• EXERCISE DIRECTIONS
Please repeat the records below word for word, from the line that contains "Task: Click the 88.50 red support value" through the line that contains "will [x=13, y=32].", including both of those lines.

• DATA FOR THE TASK
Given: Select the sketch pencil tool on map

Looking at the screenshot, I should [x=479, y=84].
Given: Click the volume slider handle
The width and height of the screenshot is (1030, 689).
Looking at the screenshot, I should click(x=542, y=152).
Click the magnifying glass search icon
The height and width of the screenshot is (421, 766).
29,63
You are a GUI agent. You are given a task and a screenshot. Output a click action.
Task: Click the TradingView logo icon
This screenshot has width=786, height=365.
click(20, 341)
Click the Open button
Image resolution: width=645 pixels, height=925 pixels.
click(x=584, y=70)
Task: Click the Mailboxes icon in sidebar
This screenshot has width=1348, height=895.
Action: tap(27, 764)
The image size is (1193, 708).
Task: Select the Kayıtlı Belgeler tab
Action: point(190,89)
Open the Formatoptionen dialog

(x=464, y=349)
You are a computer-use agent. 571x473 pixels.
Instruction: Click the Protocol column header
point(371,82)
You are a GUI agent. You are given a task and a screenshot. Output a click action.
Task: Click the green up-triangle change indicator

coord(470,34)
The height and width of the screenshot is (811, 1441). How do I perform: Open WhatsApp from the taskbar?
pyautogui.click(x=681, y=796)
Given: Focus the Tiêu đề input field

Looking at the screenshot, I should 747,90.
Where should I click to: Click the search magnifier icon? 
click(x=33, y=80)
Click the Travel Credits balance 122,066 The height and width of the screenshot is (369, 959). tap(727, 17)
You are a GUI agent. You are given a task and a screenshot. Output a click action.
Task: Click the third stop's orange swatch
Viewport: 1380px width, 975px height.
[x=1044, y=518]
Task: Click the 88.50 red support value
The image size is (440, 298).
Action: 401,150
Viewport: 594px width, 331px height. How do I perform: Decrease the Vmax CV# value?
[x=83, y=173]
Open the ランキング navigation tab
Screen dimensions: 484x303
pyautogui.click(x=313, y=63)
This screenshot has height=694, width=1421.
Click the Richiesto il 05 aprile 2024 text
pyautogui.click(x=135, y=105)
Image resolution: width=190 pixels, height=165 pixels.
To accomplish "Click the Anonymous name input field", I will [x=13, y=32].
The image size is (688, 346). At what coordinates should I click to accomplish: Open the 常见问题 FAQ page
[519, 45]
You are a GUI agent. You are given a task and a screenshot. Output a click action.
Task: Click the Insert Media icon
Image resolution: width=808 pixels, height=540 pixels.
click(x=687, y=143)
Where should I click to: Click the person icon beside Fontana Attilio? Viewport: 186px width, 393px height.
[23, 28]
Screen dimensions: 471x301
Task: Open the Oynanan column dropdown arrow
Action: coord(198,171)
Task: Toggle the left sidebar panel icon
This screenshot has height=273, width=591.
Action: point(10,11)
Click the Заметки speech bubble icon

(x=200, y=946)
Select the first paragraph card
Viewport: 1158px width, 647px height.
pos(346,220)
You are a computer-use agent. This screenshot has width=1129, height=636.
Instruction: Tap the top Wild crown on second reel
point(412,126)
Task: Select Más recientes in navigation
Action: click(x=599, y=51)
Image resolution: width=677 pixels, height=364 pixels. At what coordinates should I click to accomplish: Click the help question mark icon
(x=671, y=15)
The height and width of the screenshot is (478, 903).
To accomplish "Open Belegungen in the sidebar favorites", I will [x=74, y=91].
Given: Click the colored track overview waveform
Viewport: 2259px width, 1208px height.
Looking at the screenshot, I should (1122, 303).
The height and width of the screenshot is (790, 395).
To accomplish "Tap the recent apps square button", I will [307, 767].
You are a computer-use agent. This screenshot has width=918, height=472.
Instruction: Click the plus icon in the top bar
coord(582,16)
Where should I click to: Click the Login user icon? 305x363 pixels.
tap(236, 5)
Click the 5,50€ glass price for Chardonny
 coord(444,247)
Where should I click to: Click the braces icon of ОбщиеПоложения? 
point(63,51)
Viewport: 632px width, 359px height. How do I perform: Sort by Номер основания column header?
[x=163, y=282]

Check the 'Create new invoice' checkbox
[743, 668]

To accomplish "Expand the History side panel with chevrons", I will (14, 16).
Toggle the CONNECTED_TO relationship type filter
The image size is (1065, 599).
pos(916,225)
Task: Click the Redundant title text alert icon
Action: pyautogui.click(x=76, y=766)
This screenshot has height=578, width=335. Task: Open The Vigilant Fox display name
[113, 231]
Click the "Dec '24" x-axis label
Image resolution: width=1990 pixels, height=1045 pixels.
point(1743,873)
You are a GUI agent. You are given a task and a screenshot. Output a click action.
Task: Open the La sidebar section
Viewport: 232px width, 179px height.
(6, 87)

• THE COMPLETED TASK
Task: Click the 88.50 red support value
The image size is (440, 298).
Action: 401,150
Viewport: 594px width, 331px height. How do I perform: Decrease the Vmax CV# value?
[x=83, y=173]
Open the ランキング navigation tab
Screen dimensions: 484x303
pyautogui.click(x=313, y=63)
This screenshot has height=694, width=1421.
Click the Richiesto il 05 aprile 2024 text
pyautogui.click(x=135, y=105)
Image resolution: width=190 pixels, height=165 pixels.
To accomplish "Click the Anonymous name input field", I will [x=13, y=32].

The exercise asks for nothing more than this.